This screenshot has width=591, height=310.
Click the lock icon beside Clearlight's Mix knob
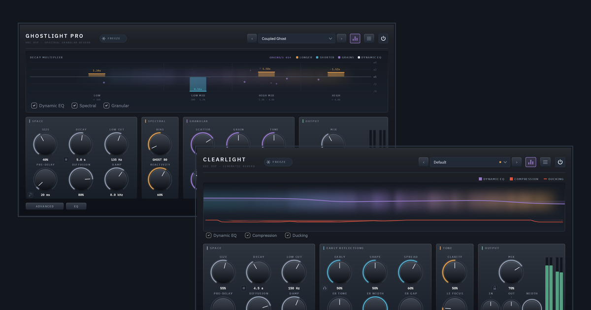click(x=494, y=288)
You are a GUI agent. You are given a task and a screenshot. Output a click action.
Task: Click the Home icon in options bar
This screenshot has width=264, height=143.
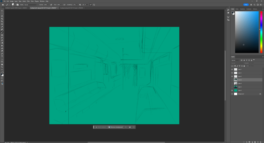click(x=3, y=5)
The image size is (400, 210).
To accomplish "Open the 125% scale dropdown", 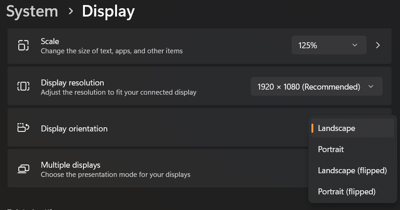I will 328,45.
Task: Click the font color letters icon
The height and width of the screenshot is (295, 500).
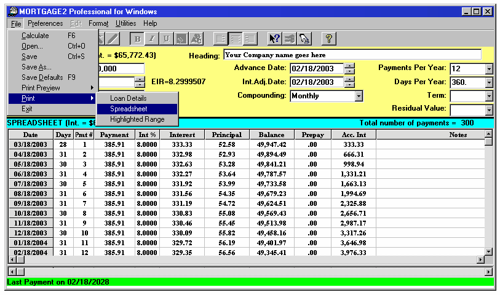Action: [196, 39]
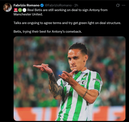Click the blue verified badge
The image size is (129, 122).
42,5
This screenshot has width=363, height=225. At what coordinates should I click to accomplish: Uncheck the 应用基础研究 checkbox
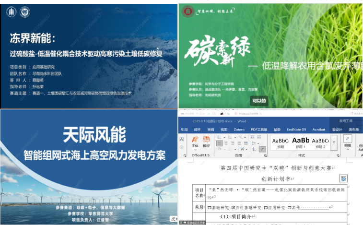tap(234, 208)
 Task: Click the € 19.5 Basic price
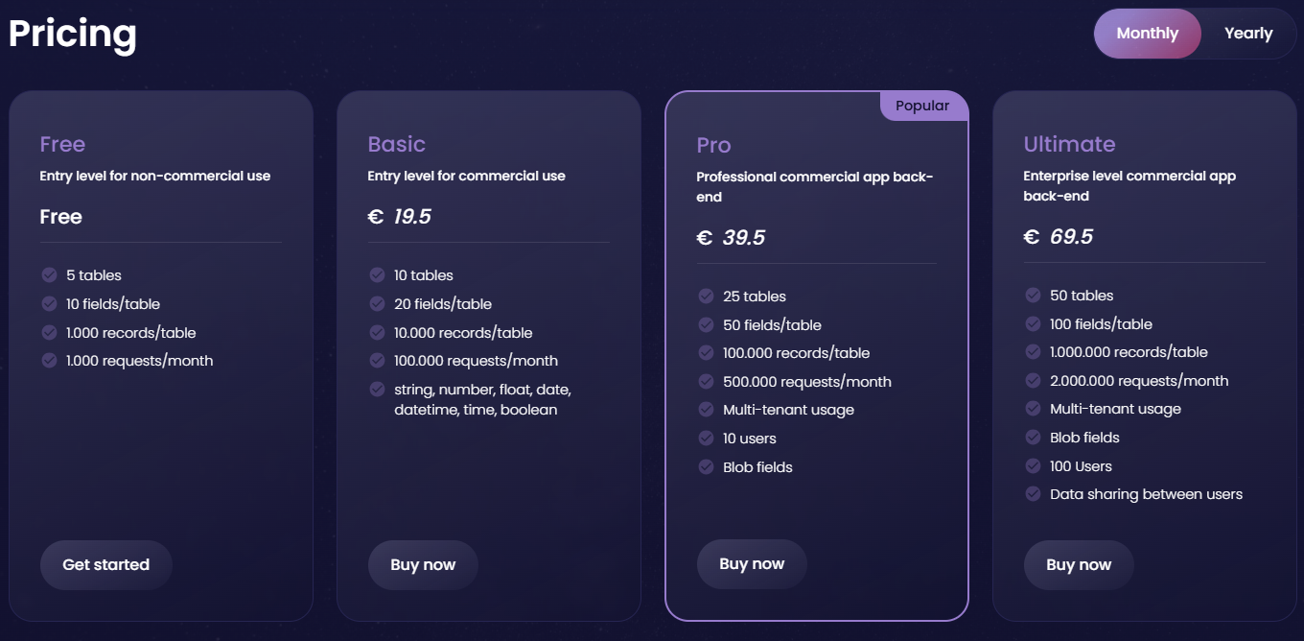point(400,217)

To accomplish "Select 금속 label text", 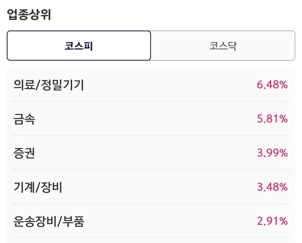I will (24, 119).
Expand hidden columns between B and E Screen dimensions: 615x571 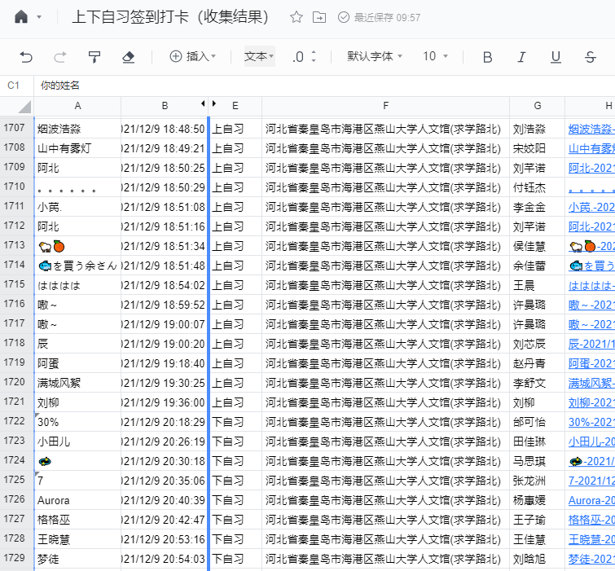click(209, 104)
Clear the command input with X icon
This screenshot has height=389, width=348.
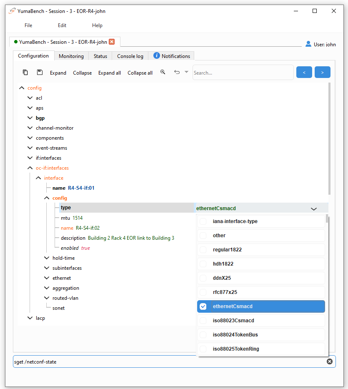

* * * *

- EXERCISE -
Your answer should be the lines from the opening of the records through the line with "The image size is (400, 210).", both ends retyped exactly and pictures left out.

- OUTPUT OF THE TASK -
This screenshot has width=591, height=310.
Click the lock icon beside Clearlight's Mix knob
click(x=494, y=288)
You are a GUI agent. You are given a task and a screenshot. Output a click action.
Task: Click the Home icon in options bar
This screenshot has width=264, height=143.
click(x=3, y=5)
The image size is (400, 210).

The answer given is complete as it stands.